Friday, June 15, 2018

2018—HEAD ON COLLISION Part 4L

Currently, I’m enjoying a novel about Martha Gellhorn, who, having been an acclaimed journalist and courageous war correspondent within her own right, was Earnest Hemingway’s third wife.
The title of this novel, authored by Paula McLain, is Love and Ruin.

One passage of this novel describes Martha as having been invited by Eleanor Roosevelt to stay in a sparsely furnished room in The White House after she’d been fired from an assignment for suggesting miners in Idaho rise up against FERA, and while spending time with Eleanor, Martha developed such a reverential admiration for our nation’s First Lady as to have been quoted as stating,“She (ER) had a kind of light, fueled by decency and wisdom and utterly inextinguishable. She made me want to be a better person.”

At one point during her stay, Martha ran this idea past Eleanor:  “I’ve been thinking of turning some of my reports (concerning starving families during The Great Depression) into character studies,”. She then went on to say, “If I wrote stories or a novel, they might become real breathing people instead of figures and numbers on some graph no one will see. I want to help them. I want to try, anyway, and perhaps this is how.”

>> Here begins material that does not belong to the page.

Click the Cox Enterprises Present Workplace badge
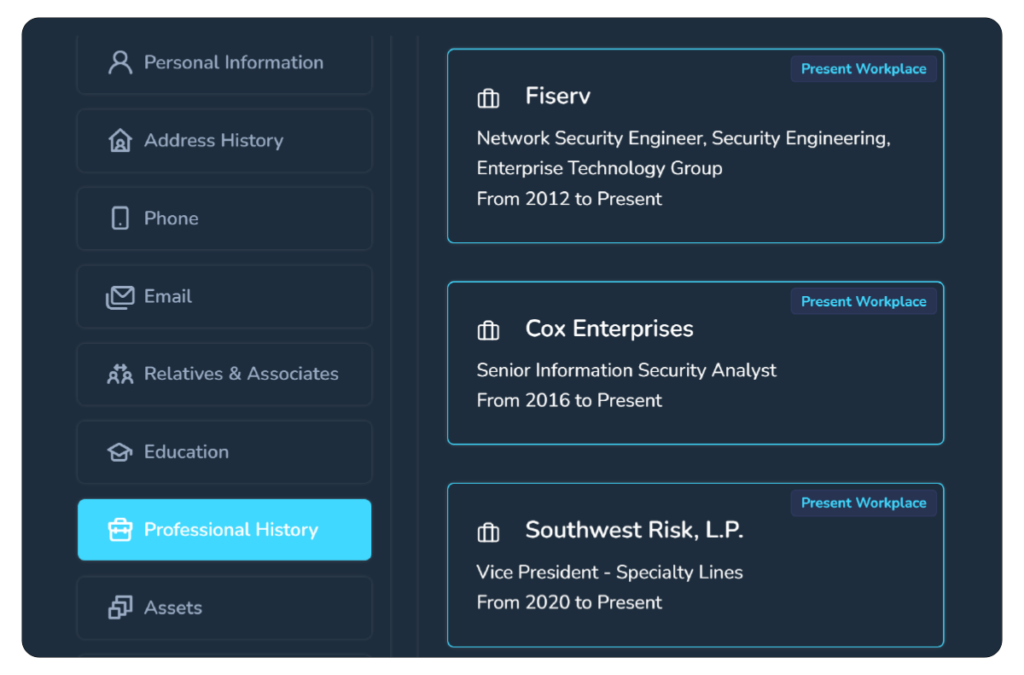Image resolution: width=1024 pixels, height=675 pixels. click(863, 302)
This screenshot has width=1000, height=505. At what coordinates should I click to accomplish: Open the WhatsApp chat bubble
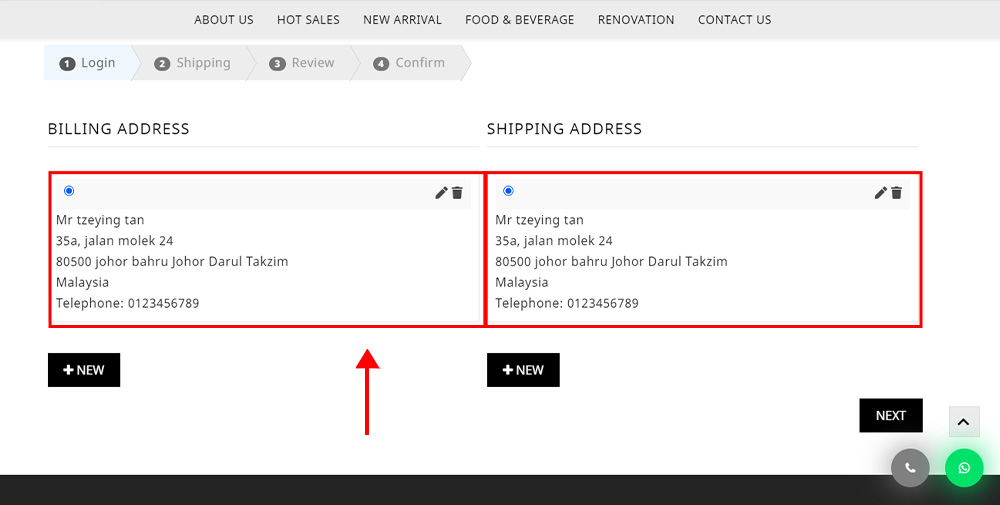click(964, 468)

“You want to help them,” she (Eleanor) repeated, looking at me (Martha) with those deep clear blue eyes that could be shy or filled with unchecked loneliness or steely and terrifying. I knew she never agreed with anyone unless she meant to.
“Yes, I do.”
“Then you will.”


Amongst the host of inner strengths demonstrated by Martha and Eleanor was a deeply compassionate sense of grit.  And as both had the means by which to enlighten the general public concerning the plight of others, this pair of kindred spirits proved instrumental in creating change for the better on a grand scale.